The June 2020 bill had included the partial consumption of the past two months when meter could not be read due to the lockdown
KOLKATA: Faced with a barrage of complaints on over-billing following hefty bills that consumers have received in June, CESC has decided to revise the bill and collect only the amount for the electricity consumed in June while keeping in abeyance the balance.
The June 2020 bill had included the partial consumption of the past two months when meter could not be read due to the lockdown. This decision affects 26 lakhs domestic consumers. CESC had earlier announced a scheme to pay the June bill in three instalments following the outpouring of consumers’ anger on social media.
The Sunday evening decision by CESC chairman Sanjeev Goenka followed a missive from the power department to explain how the June bill was computed.
Sources said there were indications that given the discontentment brewing among citizens over the billing issue, there was a possibility of a probe being ordered into allegations of CESC overcharging consumers by calculating the bill at higher slab rates.
“In consideration of the inconvenience of certain sections of society, we have decided to keep in abeyance the amount for the last two months included in the current bills of all domestic consumers. Such consumers will now pay only the amount pertaining to their consumption for the current month,” CESC managing director (distribution) Debasis Banerjee told TOI.
CESC managing director (distribution) Debasis Banerjee added that details in this regard are being worked out considering suitable regulatory guidelines. Meanwhile, the due date has been extended by 10 days.
Though CESC has denied the allegation and issued advertisements to assuage consumers, the power minister was unhappy with the clarification as it did not explain how the slabs had been computed.
Earlier in the day, an SMS was sent out to consumers with a link to view an interview with Banerjee where he clarified various aspects of billing. But the events that followed in the evening appear to have clearly overtaken such attempts to assuage consumers, leading to the dramatic decision to recall the June bill.

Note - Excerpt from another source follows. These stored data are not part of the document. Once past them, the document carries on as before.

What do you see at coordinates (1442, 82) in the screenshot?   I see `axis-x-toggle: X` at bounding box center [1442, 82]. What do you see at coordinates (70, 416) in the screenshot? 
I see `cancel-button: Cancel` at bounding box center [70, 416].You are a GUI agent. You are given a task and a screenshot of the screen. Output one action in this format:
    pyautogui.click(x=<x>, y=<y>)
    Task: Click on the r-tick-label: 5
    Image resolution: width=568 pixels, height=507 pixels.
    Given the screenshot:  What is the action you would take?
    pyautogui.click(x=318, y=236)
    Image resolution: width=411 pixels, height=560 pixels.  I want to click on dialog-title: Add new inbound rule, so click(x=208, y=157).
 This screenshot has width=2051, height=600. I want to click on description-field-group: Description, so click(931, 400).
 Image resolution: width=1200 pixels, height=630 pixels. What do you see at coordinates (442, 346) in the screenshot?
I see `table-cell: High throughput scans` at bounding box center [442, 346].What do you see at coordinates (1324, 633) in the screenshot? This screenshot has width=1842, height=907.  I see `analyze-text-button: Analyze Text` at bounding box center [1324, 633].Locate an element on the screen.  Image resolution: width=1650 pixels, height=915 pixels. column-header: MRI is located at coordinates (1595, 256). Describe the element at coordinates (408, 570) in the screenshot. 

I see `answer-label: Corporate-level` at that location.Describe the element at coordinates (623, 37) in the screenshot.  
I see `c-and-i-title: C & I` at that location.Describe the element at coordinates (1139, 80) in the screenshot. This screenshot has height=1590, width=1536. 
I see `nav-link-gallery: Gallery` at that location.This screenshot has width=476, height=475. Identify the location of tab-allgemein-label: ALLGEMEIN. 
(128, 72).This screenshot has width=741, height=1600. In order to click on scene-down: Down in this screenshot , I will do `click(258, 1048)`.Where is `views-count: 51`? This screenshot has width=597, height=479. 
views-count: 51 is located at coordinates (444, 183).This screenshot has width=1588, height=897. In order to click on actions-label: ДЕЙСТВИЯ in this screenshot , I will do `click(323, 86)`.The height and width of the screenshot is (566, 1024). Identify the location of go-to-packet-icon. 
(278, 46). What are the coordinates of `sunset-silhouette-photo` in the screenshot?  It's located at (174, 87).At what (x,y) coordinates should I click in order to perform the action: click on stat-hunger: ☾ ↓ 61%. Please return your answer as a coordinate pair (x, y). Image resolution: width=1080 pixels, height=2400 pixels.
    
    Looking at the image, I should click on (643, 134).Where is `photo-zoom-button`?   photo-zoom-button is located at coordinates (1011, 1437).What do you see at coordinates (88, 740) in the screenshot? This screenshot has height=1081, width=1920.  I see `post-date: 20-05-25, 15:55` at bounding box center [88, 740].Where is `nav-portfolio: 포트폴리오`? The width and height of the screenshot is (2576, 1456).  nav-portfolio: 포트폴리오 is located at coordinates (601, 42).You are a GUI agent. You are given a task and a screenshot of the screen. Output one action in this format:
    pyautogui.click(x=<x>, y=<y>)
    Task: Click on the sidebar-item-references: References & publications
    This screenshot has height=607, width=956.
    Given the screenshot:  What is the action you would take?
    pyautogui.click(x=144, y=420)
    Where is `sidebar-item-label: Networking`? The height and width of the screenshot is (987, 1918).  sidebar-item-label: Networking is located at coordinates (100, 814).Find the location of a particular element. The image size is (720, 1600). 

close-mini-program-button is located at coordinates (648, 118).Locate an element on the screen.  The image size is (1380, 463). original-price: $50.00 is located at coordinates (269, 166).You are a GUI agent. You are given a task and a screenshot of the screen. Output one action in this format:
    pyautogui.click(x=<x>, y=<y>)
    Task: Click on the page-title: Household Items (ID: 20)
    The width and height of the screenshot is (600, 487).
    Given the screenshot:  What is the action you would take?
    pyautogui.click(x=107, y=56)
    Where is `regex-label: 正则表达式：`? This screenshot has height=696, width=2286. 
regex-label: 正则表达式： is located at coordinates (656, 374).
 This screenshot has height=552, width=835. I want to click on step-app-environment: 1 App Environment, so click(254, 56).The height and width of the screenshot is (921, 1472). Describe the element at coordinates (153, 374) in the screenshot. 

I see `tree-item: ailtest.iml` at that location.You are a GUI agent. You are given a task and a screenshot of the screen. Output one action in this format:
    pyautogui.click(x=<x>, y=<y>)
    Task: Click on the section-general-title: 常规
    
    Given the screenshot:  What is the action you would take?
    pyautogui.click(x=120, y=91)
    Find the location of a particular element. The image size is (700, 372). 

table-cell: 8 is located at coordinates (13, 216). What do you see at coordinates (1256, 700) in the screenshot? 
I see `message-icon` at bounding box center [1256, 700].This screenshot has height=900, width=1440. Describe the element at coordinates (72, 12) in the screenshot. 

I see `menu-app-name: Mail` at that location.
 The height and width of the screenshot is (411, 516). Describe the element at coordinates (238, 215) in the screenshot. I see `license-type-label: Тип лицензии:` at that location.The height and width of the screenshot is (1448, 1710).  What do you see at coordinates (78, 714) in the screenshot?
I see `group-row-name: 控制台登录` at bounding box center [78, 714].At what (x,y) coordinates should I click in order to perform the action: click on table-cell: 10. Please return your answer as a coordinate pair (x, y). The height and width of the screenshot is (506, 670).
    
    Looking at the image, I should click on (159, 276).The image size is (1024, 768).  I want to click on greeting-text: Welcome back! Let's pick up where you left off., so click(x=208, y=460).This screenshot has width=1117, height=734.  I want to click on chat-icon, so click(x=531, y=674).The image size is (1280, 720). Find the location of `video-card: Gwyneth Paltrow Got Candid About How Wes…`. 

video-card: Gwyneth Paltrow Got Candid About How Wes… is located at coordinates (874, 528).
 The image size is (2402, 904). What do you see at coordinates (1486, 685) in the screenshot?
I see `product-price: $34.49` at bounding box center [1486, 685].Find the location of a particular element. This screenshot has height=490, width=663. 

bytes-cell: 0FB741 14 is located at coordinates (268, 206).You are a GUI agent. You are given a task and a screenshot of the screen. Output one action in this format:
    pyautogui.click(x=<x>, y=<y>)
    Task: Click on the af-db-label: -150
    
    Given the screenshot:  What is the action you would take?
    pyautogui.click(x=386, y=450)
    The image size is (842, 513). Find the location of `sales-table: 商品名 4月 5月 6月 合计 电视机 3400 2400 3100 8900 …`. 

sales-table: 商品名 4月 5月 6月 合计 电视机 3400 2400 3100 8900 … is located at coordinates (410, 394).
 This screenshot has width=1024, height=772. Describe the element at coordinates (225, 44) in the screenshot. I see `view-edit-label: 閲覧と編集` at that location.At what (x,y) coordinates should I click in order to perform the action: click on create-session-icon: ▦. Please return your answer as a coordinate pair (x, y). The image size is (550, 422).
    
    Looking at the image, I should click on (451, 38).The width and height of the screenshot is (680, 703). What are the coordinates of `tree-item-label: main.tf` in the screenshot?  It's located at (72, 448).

With the 2020 bill comprising the difference between units recorded in the latest meter reading and the previous one in March minus the units charged in the provisional bills issued for April and May, it isn’t clear how the utility will determine how many units were consumed in June. Sources said one way could be to bill the same amount consumed in June 2019. It is also undecided on what would happen to consumers who had already paid the bill.
Power minister Sovondeb Chattopadhyay said CESC should have been more transparent in explaining the bill to consumers when there were allegations that the units were computed on higher slab rates. “The company should also have clearly laid out the issue of provisional bills in April and May,” he added.
In electricity, there are various slabs with different charges per unit of electricity consumed. Above 300 units, consumers are billed at a flat rate of Rs 8.92 per unit. But there are six slabs prior to that in which the unit cost varies from Rs 4.89 per unit to Rs 7.33 per unit. Consumers have alleged that the utility combined the units combined in June with the balance units consumed in April and May that had not been billed to drive up the slab rate. CESC has maintained that it had used the regulatory framework to arrive at the appropriate slab and that it had not overcharged consumers.